Because Mila Kozak wasn’t just any assassin.
She was Petro’s daughter, raised from childhood to kill without conscience or hesitation.
And if she’d been playing house with my wife for three weeks, she’d have been gathering intelligence we couldn’t even begin to calculate.
“We move now.” I was struggling into my shirt, ignoring the way my ribs screamed in protest. “Full tactical deployment. No warnings, no negotiations.”
“Lev, you can barely stand—” Casandra started.
“I don’t give a shit.” The words came out harder than I intended, but fear made me cruel. Fear for Anya, for our future, for the life we’d been trying to build in the ruins of this fucked-up world.
Trev pushed off from the door. “I’m with you.”
I looked at him—really looked at him—and tried to reconcile the brother I’d mourned with the man who’d been watching me from the shadows for nearly three decades.
The lies, the tracker, the theatrical rescue—all of it had been choreographed.
But right now, with Anya in danger and time running out, I needed every gun I could get.
Even if one of them belonged to a ghost who’d been lying to me since we were ten years old.
“Drew, I need everything on Mila Kozak’s methods. How she works, what she prefers, where she’d take hostages.” I was moving toward the door, crutches forgotten. “Maxim, coordinate with Rafael’s people. I want the penthouse surrounded but not approached until I give the word.”

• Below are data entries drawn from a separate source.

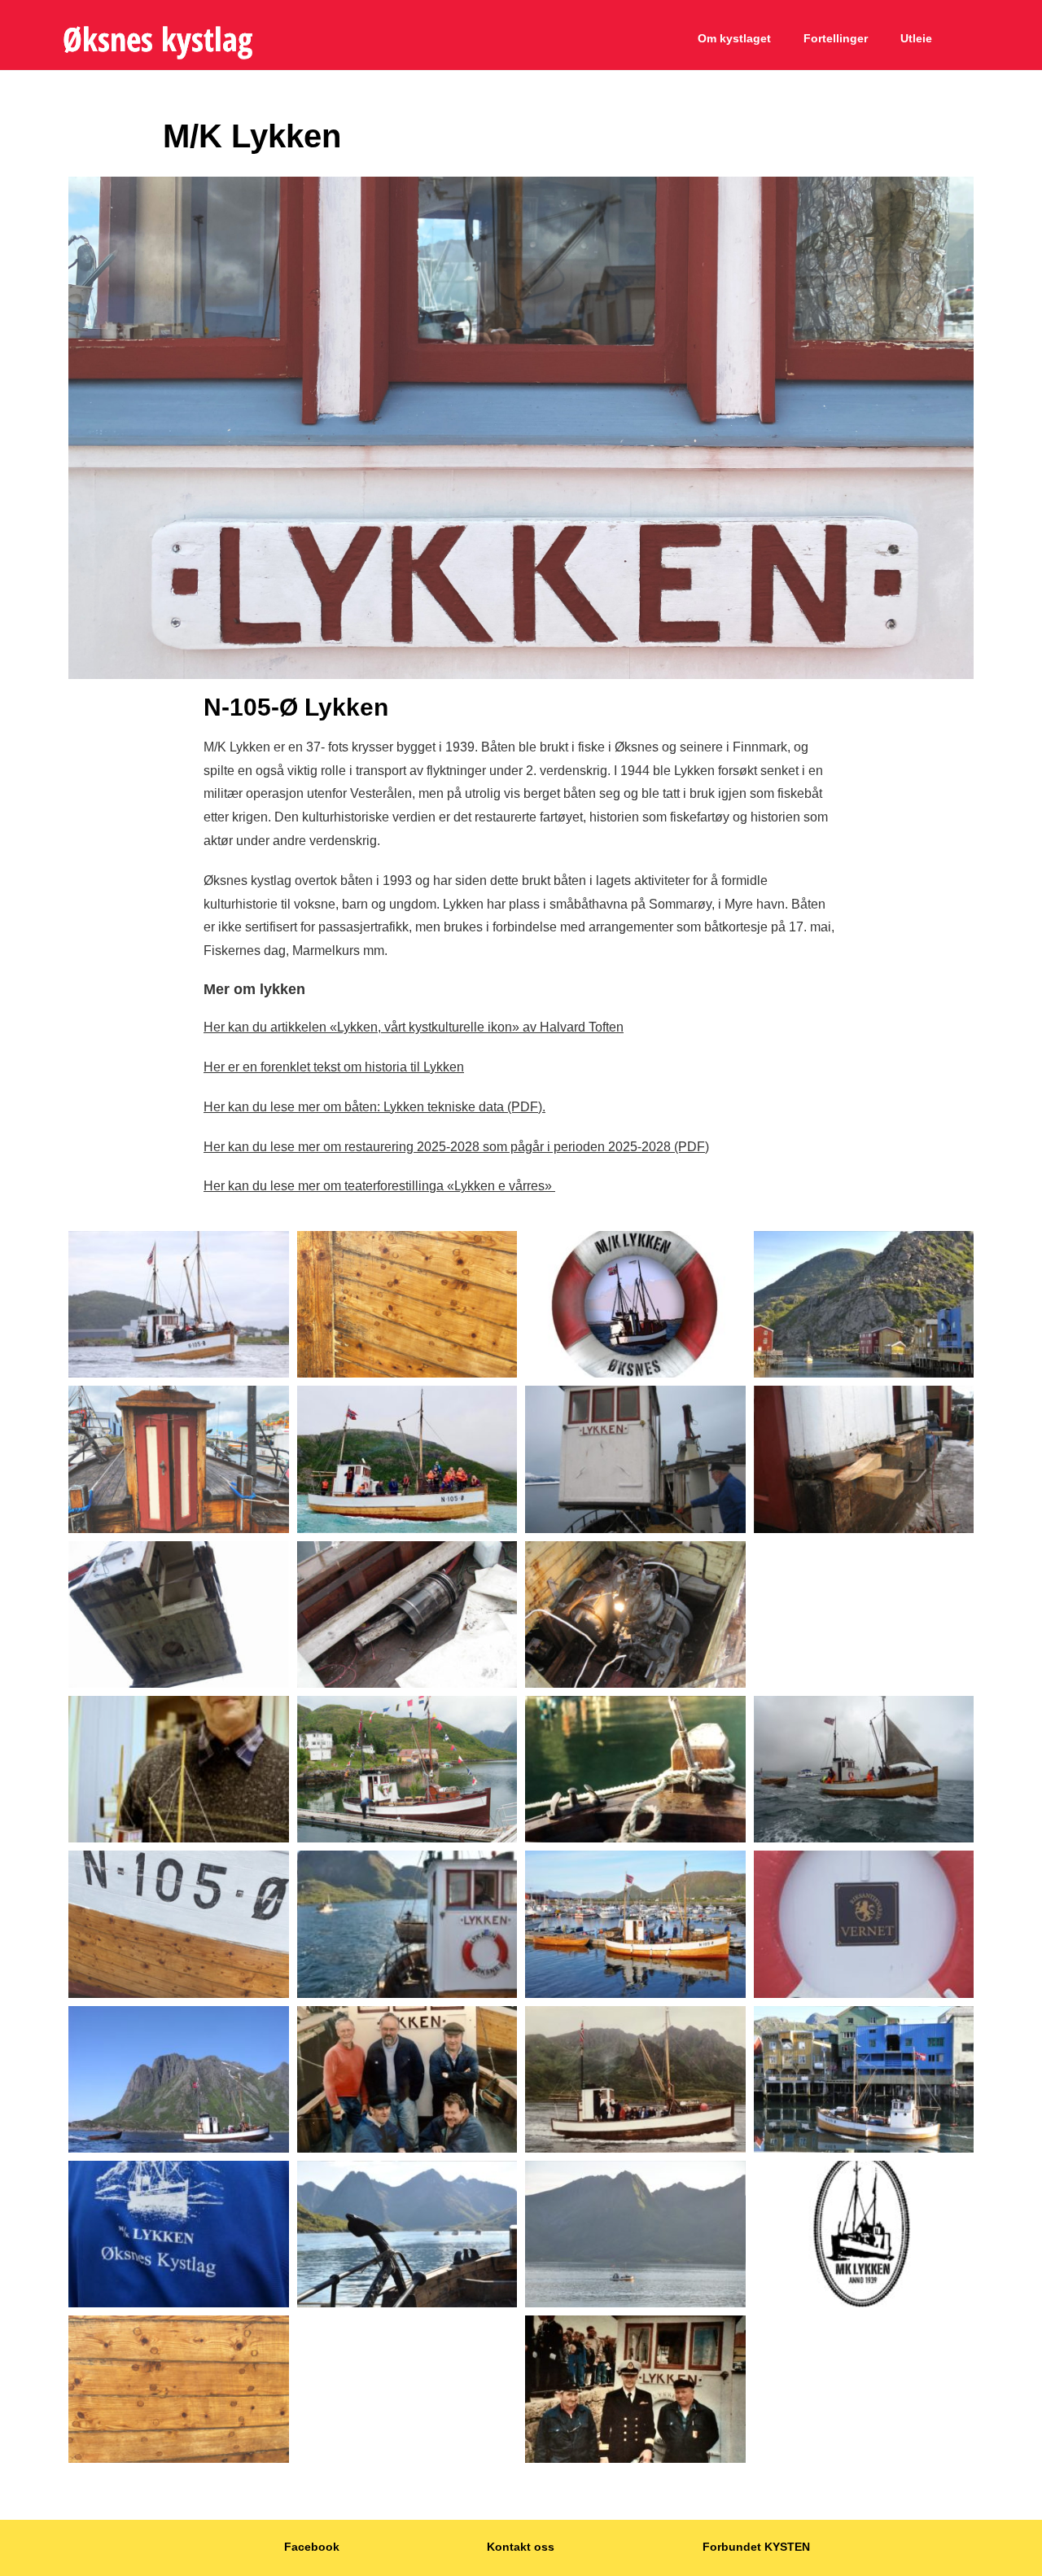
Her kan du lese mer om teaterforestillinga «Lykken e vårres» (379, 1186)
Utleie (916, 38)
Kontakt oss (520, 2546)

“And if she’s already moved Anya?” Trev asked.
I paused at the door, my hand on the handle, and let the silence stretch until everyone understood exactly what kind of monster they were working with.
“Then we burn Chicago to the ground until we find her.”
Because some promises were written in blood, and the one I’d made to protect Anya was going to be kept even if it cost me everything I had left.
Including the brother I’d just gotten back.